*WHAT IS NEEDED*: All entries are to be transcribed verbatim, but images are not carried over.

(Dataset entries)
════════════════════

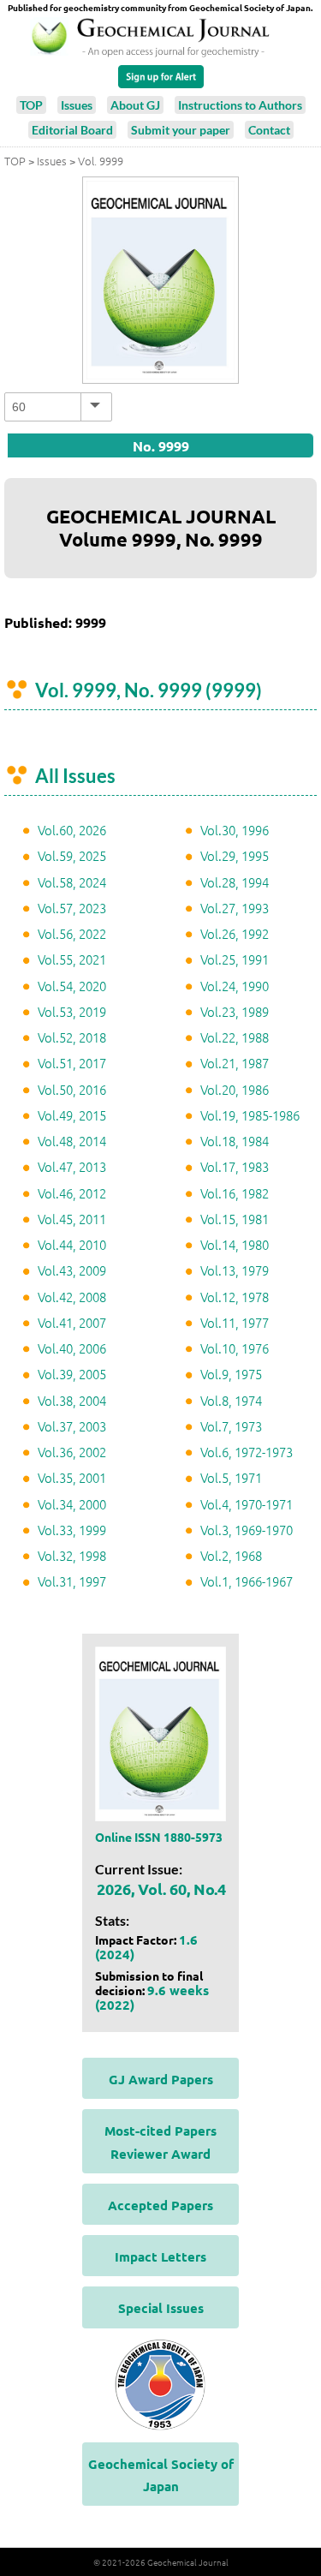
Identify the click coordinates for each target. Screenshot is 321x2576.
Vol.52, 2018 (72, 1037)
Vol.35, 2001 (72, 1477)
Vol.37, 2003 (72, 1426)
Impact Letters (160, 2256)
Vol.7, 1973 (231, 1426)
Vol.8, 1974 (231, 1400)
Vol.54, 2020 (72, 986)
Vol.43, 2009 (72, 1270)
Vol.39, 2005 (72, 1374)
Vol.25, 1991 (234, 959)
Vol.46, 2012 (72, 1193)
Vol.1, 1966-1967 (246, 1581)
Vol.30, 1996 (234, 830)
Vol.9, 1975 (231, 1374)
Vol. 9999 (100, 160)
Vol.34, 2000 (72, 1504)
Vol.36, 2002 (72, 1452)
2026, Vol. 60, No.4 (161, 1888)
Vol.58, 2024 (72, 882)
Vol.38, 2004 (72, 1400)
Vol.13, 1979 (234, 1270)
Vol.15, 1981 (234, 1219)
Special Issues (161, 2307)
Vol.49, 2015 (72, 1115)
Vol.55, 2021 (72, 959)
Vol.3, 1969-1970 (246, 1530)
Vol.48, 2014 (72, 1141)
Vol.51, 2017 (72, 1063)
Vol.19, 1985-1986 (250, 1115)
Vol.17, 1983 (234, 1166)
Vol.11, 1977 (234, 1322)
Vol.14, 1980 (234, 1244)
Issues (76, 105)
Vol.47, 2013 (72, 1166)
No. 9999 (161, 446)
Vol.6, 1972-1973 (246, 1452)
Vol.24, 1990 (234, 986)
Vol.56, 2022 (72, 933)
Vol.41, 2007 (72, 1322)
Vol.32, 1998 (72, 1555)
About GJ (135, 105)
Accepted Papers (160, 2205)
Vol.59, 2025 (72, 855)
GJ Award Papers (161, 2079)
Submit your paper (180, 130)
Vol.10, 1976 (234, 1348)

════════════════════

*ANSWER TO THIS TASK*:
Identify the click coordinates for each target. Screenshot is 321x2576.
Vol.52, 2018 (72, 1037)
Vol.35, 2001 (72, 1477)
Vol.37, 2003 (72, 1426)
Impact Letters (160, 2256)
Vol.7, 1973 (231, 1426)
Vol.8, 1974 (231, 1400)
Vol.54, 2020 (72, 986)
Vol.43, 2009 (72, 1270)
Vol.39, 2005 (72, 1374)
Vol.25, 1991 (234, 959)
Vol.46, 2012 (72, 1193)
Vol.1, 1966-1967 (246, 1581)
Vol.30, 1996 (234, 830)
Vol.9, 1975 (231, 1374)
Vol. 9999 (100, 160)
Vol.34, 2000 (72, 1504)
Vol.36, 2002 (72, 1452)
2026, Vol. 60, No.4 (161, 1888)
Vol.58, 2024 (72, 882)
Vol.38, 2004 (72, 1400)
Vol.13, 1979 (234, 1270)
Vol.15, 1981 (234, 1219)
Special Issues (161, 2307)
Vol.49, 2015 (72, 1115)
Vol.55, 2021 (72, 959)
Vol.3, 1969-1970 (246, 1530)
Vol.48, 2014 (72, 1141)
Vol.51, 2017 (72, 1063)
Vol.19, 1985-1986 (250, 1115)
Vol.17, 1983 (234, 1166)
Vol.11, 1977 (234, 1322)
Vol.14, 1980 (234, 1244)
Issues (76, 105)
Vol.47, 2013 (72, 1166)
No. 9999 (161, 446)
Vol.6, 1972-1973 (246, 1452)
Vol.24, 1990 (234, 986)
Vol.56, 2022 (72, 933)
Vol.41, 2007 (72, 1322)
Vol.32, 1998 (72, 1555)
About GJ (135, 105)
Accepted Papers (160, 2205)
Vol.59, 2025 (72, 855)
GJ Award Papers (161, 2079)
Submit your paper (180, 130)
Vol.10, 1976 (234, 1348)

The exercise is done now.